表达人B7-1的重组腺病毒的制备及初步鉴定

目的构建表达B7-1基因的重组腺病毒载体,制备相应的复制缺陷型重组腺病毒并检测其在喉癌细胞中的表达。方法构建携带人B7-1基因的重组穿梭载体pAdtrack-B7-1,PmeI线性化后与腺病毒载体pAdEasy-1共转化大肠杆菌BJ5183,通过同源重组得到重组腺病毒载体pAd-B7-1。将重组腺病毒载体转染HEK293包装细胞制备重组腺病毒,应用病毒悬液感染人喉癌细胞株,RT-PCR检测感染细胞中B7-1基因mRNA表达。结果酶切鉴定证实阳性pAdTrackB7-1重组穿梭载体含有目的基因B7-1,同源重组后制备的病毒载体DNA经酶切鉴定获得了阳性重组腺病毒载体,该载体能有效转染HEK293细胞并在细胞内成功包装,转染3d后可以观察到绿色荧光蛋白(GFP)表达并逐渐增多、增强。制备的Ad-B7在体外能有效感染Hep-2细胞,感染后可维持6d高水平的B7-1的表达,整体表达可持续两周。结论成功构建了同时表达B7-1的重组腺病毒载体并制备出重组腺病毒颗粒,该病毒能有效地感染喉癌细胞并表达高水平的B7-1基因,为进一步研究B7-1的功能及应用B7-1进行基因治疗奠定基础。

Construction and identification of recombinant adenovirus expressing B7-1 genes

Objective To construct replication deficient recombinant adenovirus expressing b7-1 genes using AdEasy system, and detect the expression of b7-1 genes in Hep-2 after adenovirus infection. Methods A recombinant adenovirus shutter plasmid pAdTrackB7-1 containing human B7-1 gene was constructed by molecular cloning. The recombinant shutter plasmid was lined by Pme I and co-transformed with backbone vector pAdEasy-1 into bacteria BJ5183 for homologous recombination to obtain the recombinant adenoviral vector pAd-B7-1. The recombinant adenoviral vector was then transfected into HEK293 package cells to produce virus particles.

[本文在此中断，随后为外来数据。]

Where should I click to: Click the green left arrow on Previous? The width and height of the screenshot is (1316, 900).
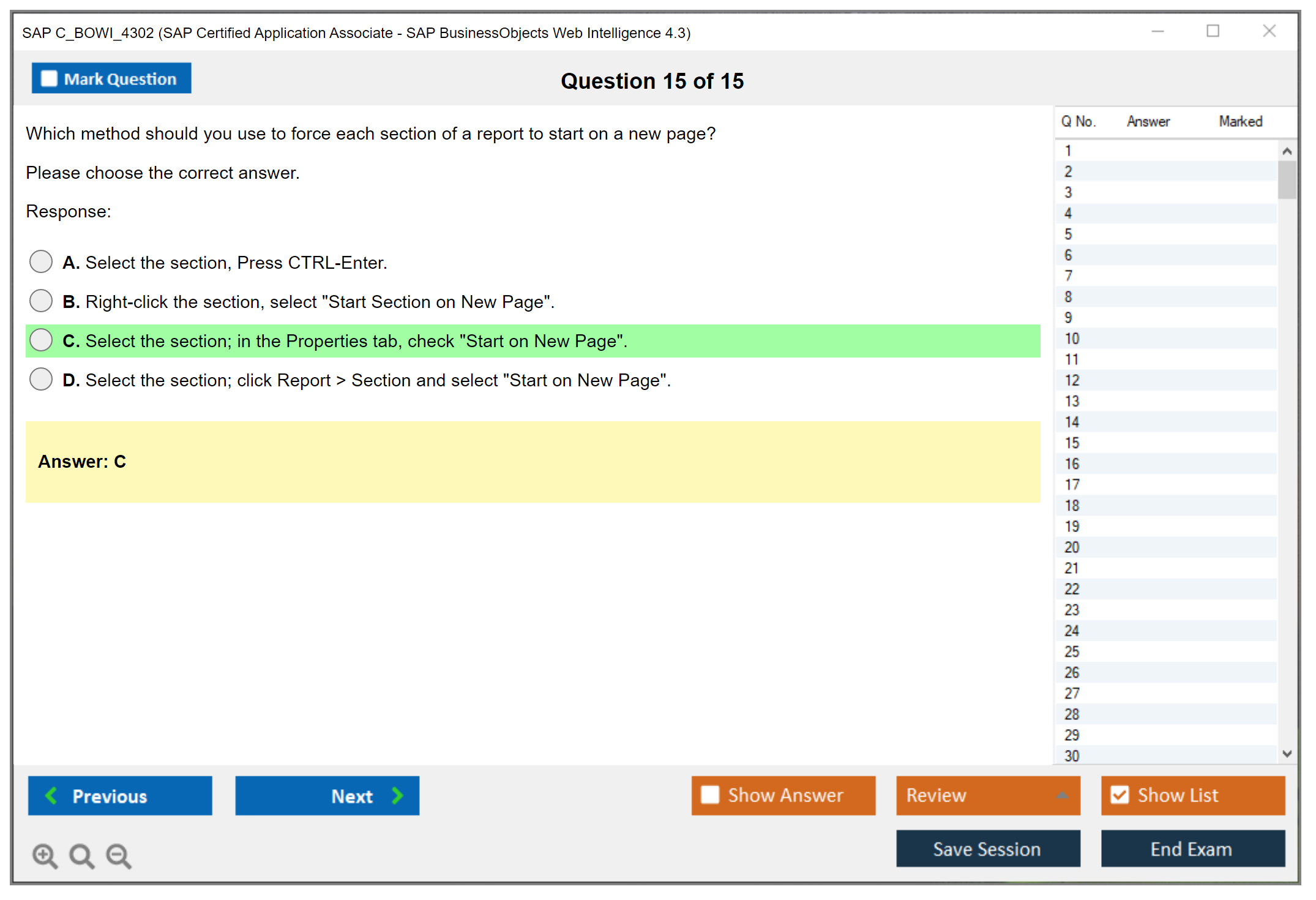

The expression of B7-1 gene in cells were detected in human laryngeal epithelial carcinoma cells Hep- 2 by RT-PCR after adenovirus infection. Results The recombinant adenoviral vector was successfully established and confirmed by restriction endonuclease digestion. GFP expression was observed on the 3rd day after the adenovirus transfecting into HEK 293 cells. Recombinant adenovirus was identified by PCR. High level Expression of B7-1 mRNA was maintained for 6 days in Hep-2 cells after adenovirus infection. Conclusion The construction of recombinant adenovirus of Ad-B7-1 provided a basis for further studies of combined gene therapy for laryngeal cancers.